La patience est une vertu qu’il faut apprendre à travailler. Contrairement au rythme que nous impose la société concernant la gratification instantanée, la patience est comme un muscle qui se travaille, et qui nous pousse à achever la poursuite de nos objectifs pour réellement savourer le fruit de notre labeur. Des chercheurs de l’Institut des sciences et technologies de l’université d’Okinawa (Japon) ont réussi à démontrer comment certaines zones du cerveau favorisent la patience en utilisant la sérotonine. Les résultats de leur étude ont été publiés le 27 novembre 2020 dans la revue Science Advances.
Rallonger l’attente grâce à la sérotonine
“La sérotonine est l'un des plus célèbres neuromodulateurs du comportement, aidant à réguler l'humeur, les cycles veille-sommeil et l’appétit, indique Katsuhiko Miyazaki, chercheur à l’Institut des sciences et technologies de l’université d’Okinawa. Nos recherches montrent que la libération de ce messager chimique joue également un rôle crucial dans la promotion de la patience, en augmentant le temps pendant lequel les souris sont prêtes à attendre une récompense alimentaire.”
Les chercheurs ont élevé des souris génétiquement modifiées dont la particularité résidait dans la libération de sérotonine lorsque leurs neurones étaient exposés à la lumière. Ainsi, les neurones ont pu être stimulé par les chercheurs afin qu'ils libèrent de la sérotonine à des moments précis, lorsque le cerveau était éclairé à l'aide d'une fibre optique implantée dans le cortex.
Grâce à cela, ils se sont aperçus que la stimulation des neurones pendant que les souris patientaient pour manger augmentait leur temps d’attente. Cet effet sur la patience était surtout observé lorsque la probabilité que les souris reçoivent une récompense était élevée mais que le moment de cette récompense était incertain. “En d'autres termes, pour que la sérotonine favorise la patience, les souris devaient être confiantes qu'une récompense arriverait, mais incertaines quant au moment où elle arriverait”, souligne Katsuhiko Miyazaki.
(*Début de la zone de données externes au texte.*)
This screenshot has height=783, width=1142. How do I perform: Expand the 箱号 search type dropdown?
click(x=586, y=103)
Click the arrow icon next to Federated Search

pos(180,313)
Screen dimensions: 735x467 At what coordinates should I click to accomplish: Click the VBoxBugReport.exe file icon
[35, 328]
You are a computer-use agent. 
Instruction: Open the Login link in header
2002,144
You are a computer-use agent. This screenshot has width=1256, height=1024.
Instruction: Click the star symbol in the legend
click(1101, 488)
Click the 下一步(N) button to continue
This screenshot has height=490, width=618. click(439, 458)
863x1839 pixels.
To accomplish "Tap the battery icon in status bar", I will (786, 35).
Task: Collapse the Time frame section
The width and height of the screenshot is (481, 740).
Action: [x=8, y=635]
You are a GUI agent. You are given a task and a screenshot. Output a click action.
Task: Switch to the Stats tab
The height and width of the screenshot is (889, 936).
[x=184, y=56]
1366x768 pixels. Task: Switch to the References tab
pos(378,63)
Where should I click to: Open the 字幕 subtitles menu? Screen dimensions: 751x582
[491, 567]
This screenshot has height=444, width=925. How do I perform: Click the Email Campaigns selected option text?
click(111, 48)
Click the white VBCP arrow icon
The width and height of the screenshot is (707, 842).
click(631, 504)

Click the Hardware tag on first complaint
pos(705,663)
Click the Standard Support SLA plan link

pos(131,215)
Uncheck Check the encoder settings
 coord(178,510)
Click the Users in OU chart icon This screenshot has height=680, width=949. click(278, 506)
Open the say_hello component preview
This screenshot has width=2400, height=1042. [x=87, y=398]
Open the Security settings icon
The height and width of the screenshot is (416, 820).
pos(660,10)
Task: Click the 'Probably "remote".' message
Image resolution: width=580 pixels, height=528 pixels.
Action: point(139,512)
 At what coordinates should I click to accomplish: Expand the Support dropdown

Pour cette étude, les chercheurs se sont inspirés de travaux antérieurs qui ont montré que la sérotonine se concentre dans une zone du cerveau appelée noyau du raphé dorsal. La sérotonine libérer irrigue d’autres zones, comme le noyau accumbens ainsi que deux parties du lobe frontal, appelées cortex orbitofrontal et cortex préfrontal médian.
Deux systèmes de patience pour une même récompense
Lorsque les chercheurs ont stimulé le cortex orbitofrontal et le cortex préfrontal médian des souris génétiquement modifiées avec de la sérotonine, les rongeurs ont pu attendre plus longtemps leur récompense. Dans le cortex orbitofrontal, la libération de sérotonine a favorisé la patience aussi efficacement que l'activation de la sérotonine dans le noyau du raphé dorsal. Dans le cortex préfrontal médian, les scientifiques n'ont constaté une augmentation de la patience que lorsque le moment de la récompense était variable, sans effet observé lorsque le moment était fixe.
“Les différences observées dans la manière dont chaque zone du cerveau a réagi à la sérotonine suggèrent que chaque zone du cerveau contribue de manière distincte au comportement d'attente global des souris, assure Katsuhiko Miyazaki. Cela a confirmé l'idée que ces deux zones cérébrales calculent la probabilité d'une récompense indépendamment l'une de l'autre, et que ces calculs indépendants sont ensuite combinés pour déterminer en fin de compte combien de temps les souris vont attendre.”